Cronaca / Lecco città
Mercoledì 09 Aprile 2025
Lecco, Casa don Guanella: le toccanti testimonianze degli ospiti
L’educatrice: «Quei ragazzi hanno vissuto sofferenze che noi italiani non riusciamo neanche ad immaginare»
Lecco
«Quei ragazzi hanno vissuto sofferenze che noi italiani non riusciamo neanche ad immaginare». Sono parole che pesano quelle di Carlotta Nava, educatrice di casa don Guanella, perché sono cariche dell’impegno quotidiano nell’assistenza ai minori stranieri non accompagnati ospitati a Lecco.
Proprio perché pesa, il suo racconto restituisce uno spaccato prezioso in un dibattito pubblico spesso leggero e superficiale. «Attualmente – spiega Nava – accogliamo due gruppi di ragazzi in due unità residenziali diverse. Nel primo gruppo ci sono due ragazzi provenienti dal circuito penale e sei minori stranieri non accompagnati mentre nel secondo ci sono quattro ragazzi provenienti dal circuito penale e sette minori stranieri.

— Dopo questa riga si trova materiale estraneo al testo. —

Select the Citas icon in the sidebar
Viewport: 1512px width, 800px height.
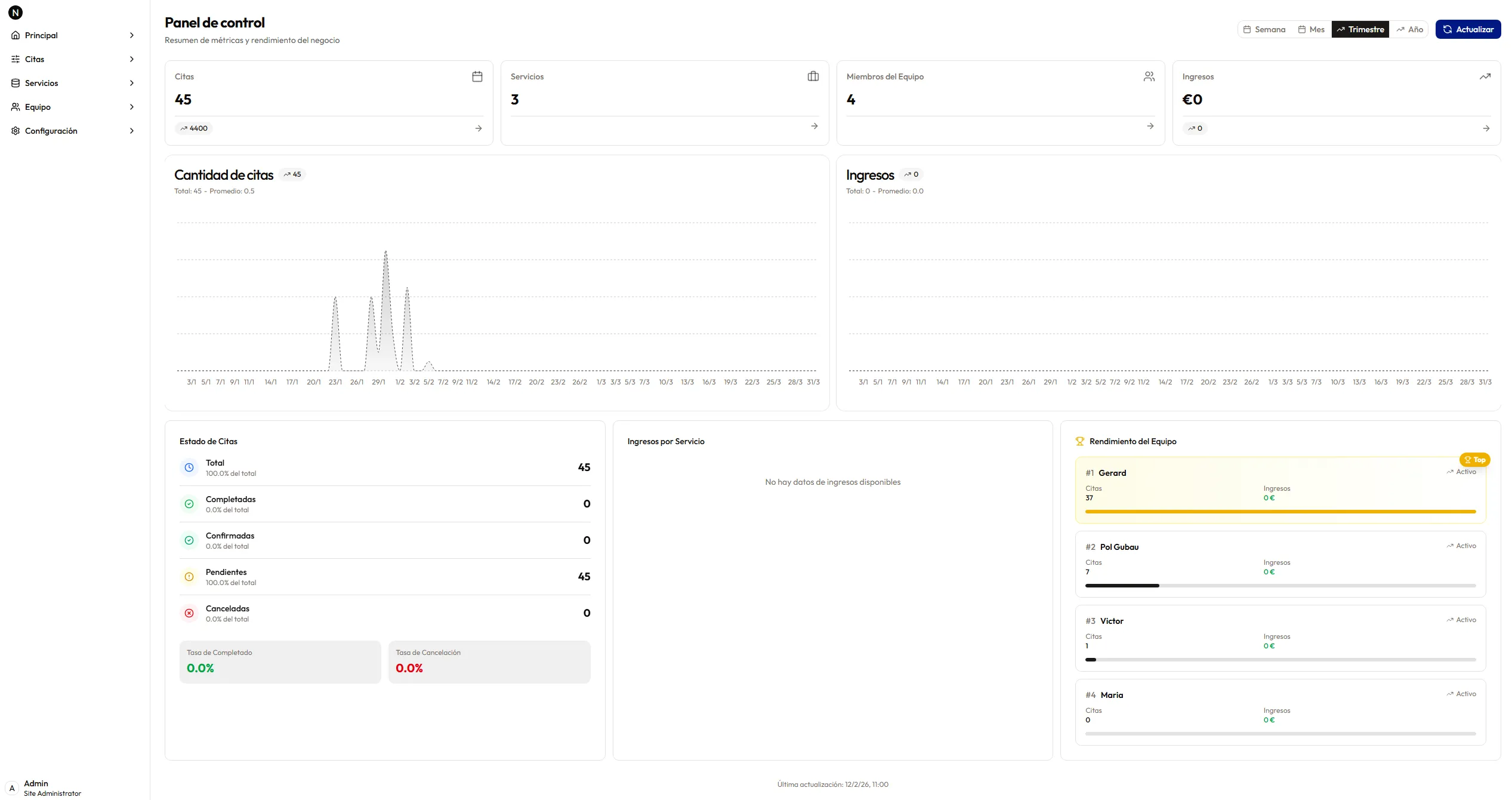tap(16, 59)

Negli ultimi mesi le richieste di accoglienza dei migranti minorenni arrivati in Italia da soli sono calate rispetto al periodo 2021 – 2024. C’è stata una fase in cui ci chiamavano 5 o 6 volte al giorno per collocare i ragazzi perché non sapevano dove metterli».
Quattro degli ospiti presenti in struttura, tutti di origine nordafricana, e due ragazzi pakistani seguiti dalla cooperativa Arcobaleno sono stati coinvolti nel convegno “Popoli in cammino” svoltosi lo scorso sabato in casa don Guanella. «Il mio collega Francesco Tenderini e il giornalista Daniele Biella – prosegue l’educatrice – hanno raccolto e rielaborato le testimonianze di questi ragazzi. Nella prima parte del convegno hanno poi chiesto ad ognuno di loro di raccontare al pubblico, circa una quarantina di persone, ciò che si sentivano a partire da alcune parole chiave. Sentire raccontare certe storie da ragazzi con una certa naturalezza è stato molto toccante sia per noi che per il pubblico».

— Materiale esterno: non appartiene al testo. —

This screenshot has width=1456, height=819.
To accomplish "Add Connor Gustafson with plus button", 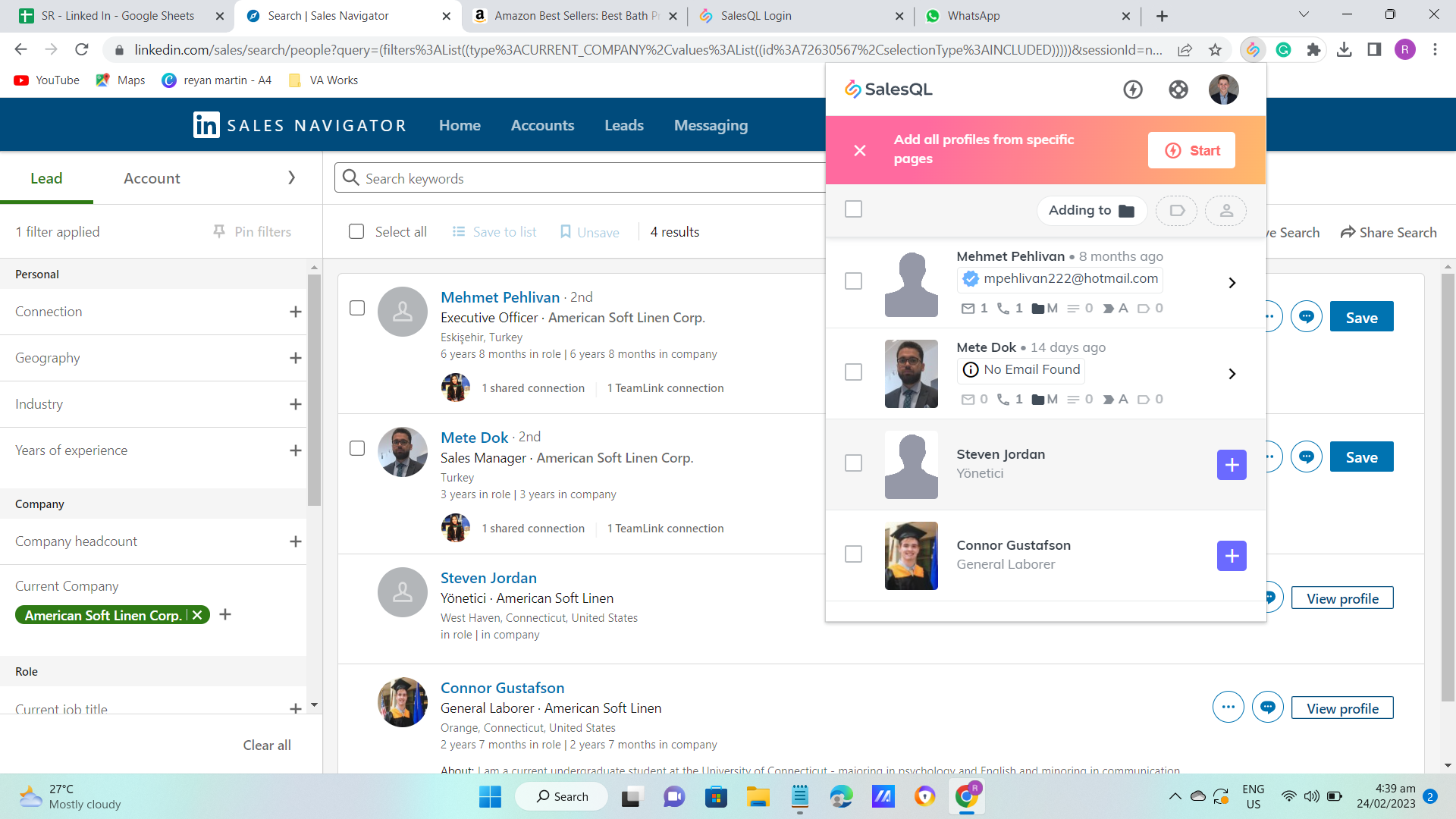I will point(1232,555).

Al centro di questi racconti, soprattutto violenza. «Uno dei ragazzi – ricorda Nava – ha raccontato di quanto la polizia di frontiera di un paese dell’est Europa ha iniziato a sparare addosso al gruppo in cui si trovava mentre stavano attraversando un fiume su una barca di fortuna messa insieme con della plastica. Alcuni dei migranti hanno rischiato di affogare. Una volta arrivati a riva sono stati spogliati e tenuti sulla riva nudi per ore in attesa dell’arrivo delle camionette che li hanno riportati al punto di partenza. Un altro ragazzo ha raccontato dell’ultima fase di un viaggio durato sei mesi, quando si è trovato ad attraversare la Slovenia in pieno inverno. Tante delle persone che erano con lui si addormentavano la notte e non si svegliavano più per il freddo quindi lui faceva di tutto per non dormire».
Il pensiero dei traumi psicologici che hanno subito questi ragazzi fa rabbrividire. «Spesso mancano le risorse – conclude Nava – per farci carico dei danni psichici. Cerchiamo di aiutare questi ragazzi a costruirsi un percorso sul territorio una volta maggiorenni. Arrivano in un contesto culturale completamente nuovo senza punti di riferimento. Ci prendiamo cura di loro iscrivendoli a scuola, facendogli imparare la lingua. Tanti di questi giovani vogliono solo costruirsi un futuro migliore di quello che avrebbero avuto nel loro paese e aiutare la famiglia».